[wp-hackers] load_plugin_textdomain()

Otto otto at ottodestruct.com
Mon Jul 28 19:25:35 GMT 2008

On Mon, Jul 28, 2008 at 10:42 AM, Xavier Borderie <xavier at borderie.net> wrote:
> One idea I have (which might be silly or just plain undoable) would be
> to build upon the well-received Notification Update message for
> plugins, and have it blurt out a "Note: This widget uses deprecated
> methods, and might not work in future WordPress versions." message,
> which would only appear of there was no new version in sight.

This has been discussed before, and rejected by a few, but I'd like to
beat this dead horse again... If a user of WordPress upgrades, and
then sees a message after upgrading that their plugin may be broken in
the future, they are highly likely at that time to go looking for an
update. Or, failing that, a replacement for that plugin.

In other words, we need to make the deprecated information *visible to
the end user*.

While it's true that plugin authors need to keep their software
up-to-date, what is even more true is that plugins that *don't* get
kept up to date need to be dumped in favor of the plugins that do. And
users are not going to dump older plugins if they don't know about
potential problems with them.

Which is a better UX? Having an upgrade break a bunch of plugins, or
having an upgrade tell the user "Hey, these plugins still work, but
they might not in a few more upgrades. Might be time to look for a fix
for them now instead of waiting until they break."

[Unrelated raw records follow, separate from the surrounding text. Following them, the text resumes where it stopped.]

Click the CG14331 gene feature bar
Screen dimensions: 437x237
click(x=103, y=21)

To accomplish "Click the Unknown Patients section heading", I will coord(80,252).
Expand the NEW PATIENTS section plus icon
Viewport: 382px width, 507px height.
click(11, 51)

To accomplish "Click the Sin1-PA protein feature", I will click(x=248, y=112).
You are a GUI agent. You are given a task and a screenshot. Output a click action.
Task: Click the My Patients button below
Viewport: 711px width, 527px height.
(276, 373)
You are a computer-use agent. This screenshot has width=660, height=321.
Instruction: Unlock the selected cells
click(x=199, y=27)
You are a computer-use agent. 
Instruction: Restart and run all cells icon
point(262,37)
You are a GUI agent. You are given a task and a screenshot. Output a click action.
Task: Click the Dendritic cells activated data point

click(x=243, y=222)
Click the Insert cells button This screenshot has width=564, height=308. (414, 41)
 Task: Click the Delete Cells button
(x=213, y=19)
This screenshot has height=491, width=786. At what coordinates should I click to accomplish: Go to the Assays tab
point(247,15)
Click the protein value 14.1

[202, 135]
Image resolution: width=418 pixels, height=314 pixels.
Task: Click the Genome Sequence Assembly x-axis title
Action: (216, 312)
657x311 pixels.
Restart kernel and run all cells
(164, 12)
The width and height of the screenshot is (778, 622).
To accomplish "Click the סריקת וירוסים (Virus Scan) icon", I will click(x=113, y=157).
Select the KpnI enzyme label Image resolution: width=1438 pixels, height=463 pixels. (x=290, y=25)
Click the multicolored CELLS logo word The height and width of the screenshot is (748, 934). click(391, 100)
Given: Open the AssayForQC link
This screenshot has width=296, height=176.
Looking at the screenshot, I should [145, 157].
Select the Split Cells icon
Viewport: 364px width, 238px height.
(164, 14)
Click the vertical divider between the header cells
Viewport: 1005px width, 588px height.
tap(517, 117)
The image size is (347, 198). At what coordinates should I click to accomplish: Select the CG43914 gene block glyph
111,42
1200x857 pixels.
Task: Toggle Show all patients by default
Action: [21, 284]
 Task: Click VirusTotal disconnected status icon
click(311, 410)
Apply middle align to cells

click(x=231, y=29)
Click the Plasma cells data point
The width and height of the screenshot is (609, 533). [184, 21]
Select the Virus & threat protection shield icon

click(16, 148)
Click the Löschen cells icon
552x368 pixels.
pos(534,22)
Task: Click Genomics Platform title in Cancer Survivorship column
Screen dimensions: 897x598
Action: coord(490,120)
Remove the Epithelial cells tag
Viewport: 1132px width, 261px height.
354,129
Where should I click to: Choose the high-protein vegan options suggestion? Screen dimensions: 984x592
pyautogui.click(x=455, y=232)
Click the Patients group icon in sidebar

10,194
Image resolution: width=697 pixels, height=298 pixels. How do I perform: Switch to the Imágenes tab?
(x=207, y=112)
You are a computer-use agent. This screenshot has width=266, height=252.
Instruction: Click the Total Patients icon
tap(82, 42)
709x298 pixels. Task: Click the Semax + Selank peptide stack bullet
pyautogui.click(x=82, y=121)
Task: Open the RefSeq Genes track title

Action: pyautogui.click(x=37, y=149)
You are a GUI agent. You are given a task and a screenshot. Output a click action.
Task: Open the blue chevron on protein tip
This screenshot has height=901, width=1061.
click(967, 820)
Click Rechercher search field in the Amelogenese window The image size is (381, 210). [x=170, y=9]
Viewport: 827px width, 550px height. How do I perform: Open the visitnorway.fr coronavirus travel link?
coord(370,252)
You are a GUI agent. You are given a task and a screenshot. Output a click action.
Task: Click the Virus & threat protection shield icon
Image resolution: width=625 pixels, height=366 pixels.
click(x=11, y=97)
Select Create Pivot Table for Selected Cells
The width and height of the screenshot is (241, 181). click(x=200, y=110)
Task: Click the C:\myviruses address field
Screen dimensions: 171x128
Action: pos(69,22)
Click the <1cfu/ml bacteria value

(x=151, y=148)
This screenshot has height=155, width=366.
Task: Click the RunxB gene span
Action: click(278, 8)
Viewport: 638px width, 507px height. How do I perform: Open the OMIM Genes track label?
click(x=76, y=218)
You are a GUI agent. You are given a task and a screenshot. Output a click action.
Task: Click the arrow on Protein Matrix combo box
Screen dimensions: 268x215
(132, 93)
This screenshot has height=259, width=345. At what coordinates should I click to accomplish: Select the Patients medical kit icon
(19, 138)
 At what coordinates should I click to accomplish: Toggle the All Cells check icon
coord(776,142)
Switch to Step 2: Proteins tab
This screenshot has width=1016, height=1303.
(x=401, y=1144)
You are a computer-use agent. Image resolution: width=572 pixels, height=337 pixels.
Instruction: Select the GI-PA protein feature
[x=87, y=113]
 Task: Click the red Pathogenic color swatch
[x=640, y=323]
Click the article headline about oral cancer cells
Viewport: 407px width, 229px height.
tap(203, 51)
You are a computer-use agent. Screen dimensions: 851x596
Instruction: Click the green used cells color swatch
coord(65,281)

The only stick WordPress has to beat plugin authors with is the
end-user experience. If an author fails to stop using deprecated
functions, then their plugin could fail eventually... But the end-user
of that pluign has a different take on the topic, because the failure
will happen right at the time they upgrade WordPress, not the plugin.
So to them, it's WordPress's fault, not the plugin's or the

Show the deprecated info to the end-user and lots of problems will go away.